Date of Award

Spring 1-1-2013

Document Type


Degree Name

Doctor of Philosophy (PhD)


Computer Science

First Advisor

Timothy X Brown

Second Advisor

Eric W. Frew

Third Advisor

Lijun Chen

Fourth Advisor

Nikolaus Correll

Fifth Advisor

Michael C. Mozer


Given multiple widespread stationary data sources (nodes), an unmanned aircraft (UA) can fly over the sensors and gather the data via a wireless link. This is known as data ferrying or data muling, and finds application in surveillance and scientific monitoring of remote and inaccessible regions. Desiderata for such a network include competing objectives related to latency, bandwidth, power consumption by the nodes, and tolerance for imperfect environmental information. For any design objective, network performance depends upon the control policies of UA and nodes.
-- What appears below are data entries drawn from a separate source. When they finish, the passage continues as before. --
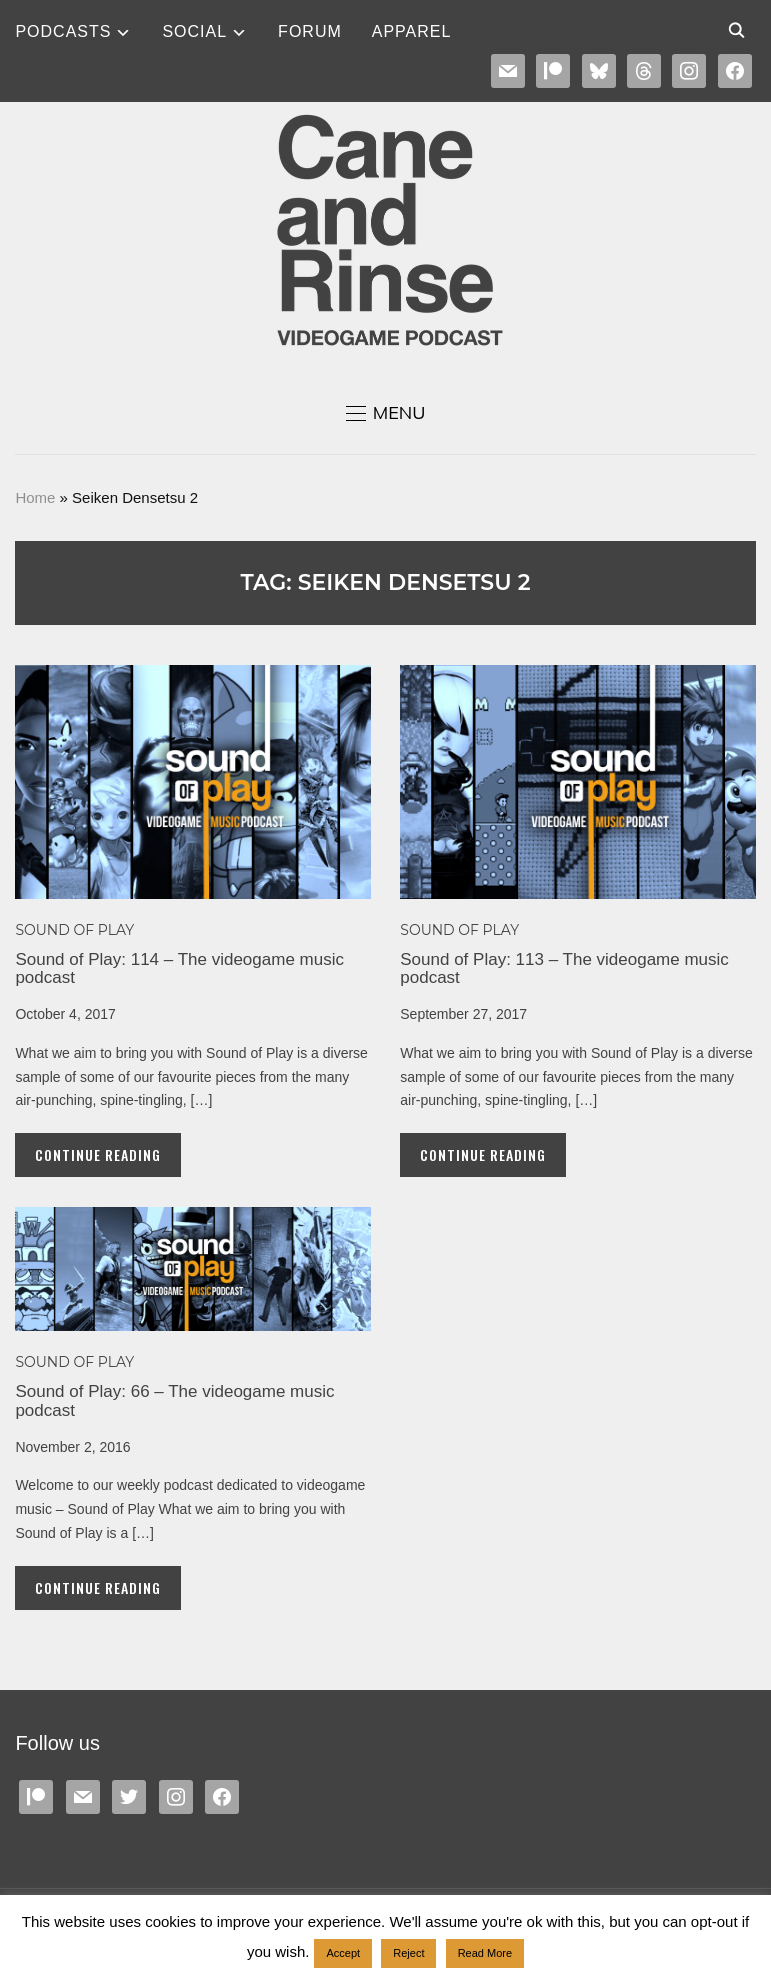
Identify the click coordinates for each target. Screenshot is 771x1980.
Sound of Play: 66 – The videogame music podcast (174, 1401)
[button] (386, 413)
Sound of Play (74, 930)
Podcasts (63, 31)
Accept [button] (343, 1953)
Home (35, 497)
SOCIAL (194, 31)
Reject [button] (408, 1953)
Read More (485, 1953)
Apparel (412, 31)
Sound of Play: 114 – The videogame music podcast (179, 969)
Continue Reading (98, 1154)
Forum (310, 31)
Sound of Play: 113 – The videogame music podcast (564, 969)
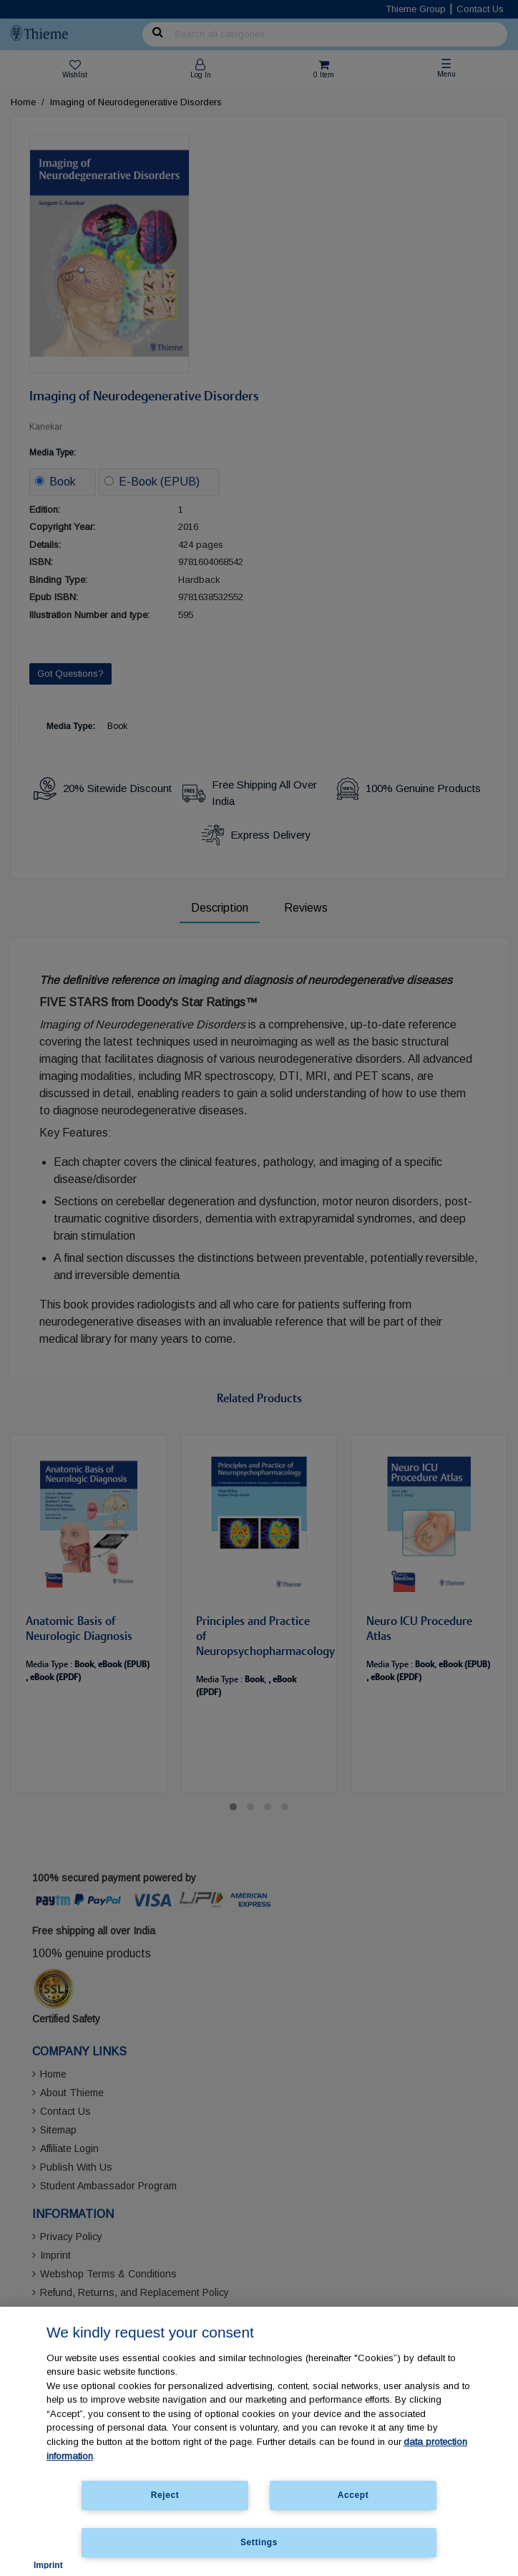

A model of such a system permits optimal planning, but is difficult to acquire and maintain. Node locations may not be precisely known. Radio fields are directional and irregular, affected by antenna shape, occlusions, reflections, diffraction, and fading. Complex aircraft dynamics further hamper planning. The conventional approach is to plan trajectories using approximate models, but inaccuracies in the models degrades the quality of the solution. In order to provide an alternative to the process of building and maintaining detailed environmental and system models, we present a model-free learning framework for trajectory optimisation and control of node radio transmission power in UA-ferried sensor networks. We introduce policy representations that are easy both for learning algorithms to manipulate and for off-the-shelf autopilots and radios to work with. We show that the policies can be optimised through direct experience with the environment. To speed and stabilise the policy learning process, we introduce a metapolicy that learns through experience with past scenarios, transferring knowledge to new problems. Algorithms are tested using two radio propagation simulators, both of which produce irregular radio fields not commonly studied in the data-ferrying literature. The first introduces directional antennas and point noise sources. The second additionally includes interaction with terrain. Under the simpler radio simulator, the proposed algorithms generally perform within ~15% of optimal performance after a few dozen trials. Environments produced by the terrain-based simulator are more challenging, with learners generally approaching to within ~40% of optimal performance in similar time. We show that under either simulator even small modelling errors can reduce the optimal planner's performance below that of the proposed learning approach.